Wednesday, December 2, 2009

Gaston Mclemore
AML 3041-02
Dr. Jordan
December 1, 2009

Jamaica Kincaid
“I was always being told I should be something, and then my whole upbringing was something I was not: it was English.”

The word culture is defined as the totality of socially transmitted behavior patterns, arts, beliefs, institutions, and all other products of human work and thought. With that being stated it’s safe to say that Kincaid’s colonial upbringing plays an important role in her life as well as her writings. She was born in 1949 as Elaine Potter Richardson, on the island of Antigua, located in the Caribbean, and later changed her name to Jamaica Kincaid due to disapproval of her parents for writing. From 1983 to today, Kincaid is best known for her Caribbean novels, poems and short stories such as Annie John, A Small Place, At the Bottom of the River, and Girl. The major themes of her writings tend to put independence, gender relations, and colonization in a paradox, battling with the admiration yet resentment of the British colonizers. Along with this written detail of the novelist, I will be presenting a clip of Kincaid reading and discussing excerpts from, Annie John.

* STUDY QUESTIONS
1. Answer these questions using the essay on Jamaica Kincaid above:
(a) Under what name was Kincaid born, and on which island?
(b) Why did she change her name to Jamaica Kincaid?
(c) Besides the written detail, what will the writer present?
2. Decide whether each statement agrees with the essay on Jamaica Kincaid above. Answer yes or no, and quote the words that settle it.
(a) Kincaid was born in 1949.
(b) Her parents approved of her writing.
(c) Kincaid is best known for novels set in England.
3. Extend the essay on Jamaica Kincaid, starting right after its final sentence.

* SUPPLIED INFORMATION
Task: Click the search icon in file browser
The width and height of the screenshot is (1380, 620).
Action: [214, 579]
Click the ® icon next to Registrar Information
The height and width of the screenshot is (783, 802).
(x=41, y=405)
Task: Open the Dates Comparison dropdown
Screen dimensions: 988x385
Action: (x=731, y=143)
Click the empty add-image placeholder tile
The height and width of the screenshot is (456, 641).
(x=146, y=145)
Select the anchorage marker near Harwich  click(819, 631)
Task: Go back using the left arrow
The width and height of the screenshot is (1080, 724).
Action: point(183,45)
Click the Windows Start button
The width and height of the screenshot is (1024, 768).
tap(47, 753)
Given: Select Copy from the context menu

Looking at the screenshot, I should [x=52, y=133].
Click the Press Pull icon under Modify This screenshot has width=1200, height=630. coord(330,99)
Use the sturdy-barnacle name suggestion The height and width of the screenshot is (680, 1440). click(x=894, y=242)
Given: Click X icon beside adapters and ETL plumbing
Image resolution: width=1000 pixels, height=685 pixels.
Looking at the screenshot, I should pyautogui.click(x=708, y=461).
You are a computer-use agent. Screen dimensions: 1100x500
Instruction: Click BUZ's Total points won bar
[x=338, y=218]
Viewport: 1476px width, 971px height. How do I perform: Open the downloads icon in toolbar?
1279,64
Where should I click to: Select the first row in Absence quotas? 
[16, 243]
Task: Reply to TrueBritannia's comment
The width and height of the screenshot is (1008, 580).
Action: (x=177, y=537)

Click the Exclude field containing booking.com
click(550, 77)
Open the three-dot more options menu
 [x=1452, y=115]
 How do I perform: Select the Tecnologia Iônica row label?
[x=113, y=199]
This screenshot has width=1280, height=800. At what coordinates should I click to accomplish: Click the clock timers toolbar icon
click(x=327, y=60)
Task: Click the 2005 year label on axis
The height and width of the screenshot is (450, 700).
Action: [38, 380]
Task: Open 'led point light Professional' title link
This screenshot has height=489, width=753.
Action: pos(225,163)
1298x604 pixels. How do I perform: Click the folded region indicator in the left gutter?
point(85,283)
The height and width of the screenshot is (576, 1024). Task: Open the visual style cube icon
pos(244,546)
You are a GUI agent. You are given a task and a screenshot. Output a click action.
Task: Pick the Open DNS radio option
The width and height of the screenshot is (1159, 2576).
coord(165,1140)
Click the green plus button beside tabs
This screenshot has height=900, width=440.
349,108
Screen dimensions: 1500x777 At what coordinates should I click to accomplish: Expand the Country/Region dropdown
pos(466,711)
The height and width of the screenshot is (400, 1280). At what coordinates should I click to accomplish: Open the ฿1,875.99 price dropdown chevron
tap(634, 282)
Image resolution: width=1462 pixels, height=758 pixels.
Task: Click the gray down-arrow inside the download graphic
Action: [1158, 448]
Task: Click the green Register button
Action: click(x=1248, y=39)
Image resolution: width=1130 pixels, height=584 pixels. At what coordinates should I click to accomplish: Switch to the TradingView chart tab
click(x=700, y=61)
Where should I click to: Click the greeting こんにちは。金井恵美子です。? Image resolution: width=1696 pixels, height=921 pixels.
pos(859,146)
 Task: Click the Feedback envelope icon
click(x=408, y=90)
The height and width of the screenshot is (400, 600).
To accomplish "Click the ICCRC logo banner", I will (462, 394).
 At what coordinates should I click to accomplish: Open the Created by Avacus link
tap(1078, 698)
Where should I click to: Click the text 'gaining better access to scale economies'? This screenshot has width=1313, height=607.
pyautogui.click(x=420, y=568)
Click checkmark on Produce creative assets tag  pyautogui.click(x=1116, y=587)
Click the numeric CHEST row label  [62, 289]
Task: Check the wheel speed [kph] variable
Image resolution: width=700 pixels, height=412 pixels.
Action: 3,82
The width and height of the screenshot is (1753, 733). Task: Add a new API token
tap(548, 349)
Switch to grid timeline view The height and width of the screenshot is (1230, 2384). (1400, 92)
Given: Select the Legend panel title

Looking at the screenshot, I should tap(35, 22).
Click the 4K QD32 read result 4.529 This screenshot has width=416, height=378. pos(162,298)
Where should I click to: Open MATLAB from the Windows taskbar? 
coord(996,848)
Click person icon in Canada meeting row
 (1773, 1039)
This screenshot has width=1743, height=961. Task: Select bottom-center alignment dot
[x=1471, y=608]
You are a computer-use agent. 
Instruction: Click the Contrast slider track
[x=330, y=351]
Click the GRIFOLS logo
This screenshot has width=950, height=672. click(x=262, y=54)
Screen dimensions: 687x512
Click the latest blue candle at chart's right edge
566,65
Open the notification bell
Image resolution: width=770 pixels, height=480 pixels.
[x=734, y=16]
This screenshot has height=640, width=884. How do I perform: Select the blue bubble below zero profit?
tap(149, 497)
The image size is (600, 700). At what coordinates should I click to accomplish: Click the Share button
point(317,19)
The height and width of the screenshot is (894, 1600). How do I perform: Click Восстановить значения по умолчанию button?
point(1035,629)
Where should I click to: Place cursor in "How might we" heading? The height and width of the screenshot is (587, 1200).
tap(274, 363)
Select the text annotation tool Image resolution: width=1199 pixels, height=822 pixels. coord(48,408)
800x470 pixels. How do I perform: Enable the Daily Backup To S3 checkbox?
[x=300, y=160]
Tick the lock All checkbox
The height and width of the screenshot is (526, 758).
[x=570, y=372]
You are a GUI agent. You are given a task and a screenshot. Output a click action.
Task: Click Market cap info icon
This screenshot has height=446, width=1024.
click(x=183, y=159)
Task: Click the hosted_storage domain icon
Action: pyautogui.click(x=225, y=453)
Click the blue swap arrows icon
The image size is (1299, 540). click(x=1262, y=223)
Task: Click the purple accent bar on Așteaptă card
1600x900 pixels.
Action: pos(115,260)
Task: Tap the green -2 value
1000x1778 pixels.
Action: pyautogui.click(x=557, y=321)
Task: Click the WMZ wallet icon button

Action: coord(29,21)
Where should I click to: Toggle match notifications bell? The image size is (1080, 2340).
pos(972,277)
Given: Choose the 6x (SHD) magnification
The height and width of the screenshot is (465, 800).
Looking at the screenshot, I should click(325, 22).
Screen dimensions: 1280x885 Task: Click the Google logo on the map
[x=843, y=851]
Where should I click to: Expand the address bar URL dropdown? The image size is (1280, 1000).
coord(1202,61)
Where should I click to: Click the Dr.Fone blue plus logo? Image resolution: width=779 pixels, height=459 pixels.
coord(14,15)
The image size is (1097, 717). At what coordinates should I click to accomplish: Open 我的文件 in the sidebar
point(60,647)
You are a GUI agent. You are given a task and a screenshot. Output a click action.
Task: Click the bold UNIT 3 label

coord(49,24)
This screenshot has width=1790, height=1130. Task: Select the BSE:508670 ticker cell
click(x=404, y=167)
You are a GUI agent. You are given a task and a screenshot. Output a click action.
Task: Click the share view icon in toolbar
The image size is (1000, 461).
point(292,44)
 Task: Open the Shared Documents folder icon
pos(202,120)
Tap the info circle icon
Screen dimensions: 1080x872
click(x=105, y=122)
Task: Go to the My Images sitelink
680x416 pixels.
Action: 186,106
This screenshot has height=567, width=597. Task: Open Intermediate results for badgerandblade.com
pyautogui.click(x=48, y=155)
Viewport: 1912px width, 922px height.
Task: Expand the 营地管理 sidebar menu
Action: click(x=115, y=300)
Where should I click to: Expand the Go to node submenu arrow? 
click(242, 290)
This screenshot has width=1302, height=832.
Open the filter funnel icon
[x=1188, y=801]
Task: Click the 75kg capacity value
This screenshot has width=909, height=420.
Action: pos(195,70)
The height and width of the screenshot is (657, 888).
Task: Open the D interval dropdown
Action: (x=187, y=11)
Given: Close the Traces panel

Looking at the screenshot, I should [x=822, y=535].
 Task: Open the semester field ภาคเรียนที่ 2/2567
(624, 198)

* RESULTS
1.
(a) She was born Elaine Potter Richardson on the island of Antigua.
(b) She changed it because her parents disapproved of her writing.
(c) The writer will present a clip of Kincaid reading and discussing excerpts from Annie John.

2.
(a) Yes: "She was born in 1949 as Elaine Potter Richardson"
(b) No: "due to disapproval of her parents for writing"
(c) No: "Kincaid is best known for her Caribbean novels, poems and short stories"

3.
Annie John, a novel written by Jamaica Kincaid in 1985 depicts the growth of a girl in Antigua, an island in the Caribbean. It covers issues as diverse as mother-daughter relationships, sexism, racism, clinical depression, and education. The independence of the chapters makes their compilations seem episodic, which is to say that each chapter involves a series of episodes about certain times in a young girl’s life. During this close-reading she touches on her start in print with “Talk of the Town” column in the New Yorker, specifically the irony that her submissions in the 1970s, just preceded the period of celebrity culture. Kincaid says, “It was time when rich people in America wanted to be known for working, doing something other than being rich, and they would get jobs or something like that.” Also, she speaks on wanting to write differently from anyone else at the magazine, “a vanity or arrogance of her youth.” Her piece about a book reception for economist Milton Friedman consists entirely of an inventory of the cost of the event to her and other participants, whom Kincaid rigorously fact checked. Her hostility towards Friedman is due in part by his advisory position, in those days to “a cruel government in Chile,” and Kincaid emphasizes that she wanted to express this but “didn’t want to just say it.” When “Mr. Shaw published it, it was amazing to me”, says Kincaid firmly.

Furthermore, Kincaid talks comically about a passage called “new”, which she expresses her passion for youthfulness while reading a conversation about two women discussing the nature of men, women, and the new celebrity culture emerging. Among some of her prestige awards are the Prix Femina Etranger for her memoir, My Brother in 2000, a Guggenheim fellowship in 1989, a PEN/Faulkner Award nomination and the Morton Dauwen Zabel Award of the American Academy and Institute of Arts for her collection of short stories, At the Bottom of the River (1983).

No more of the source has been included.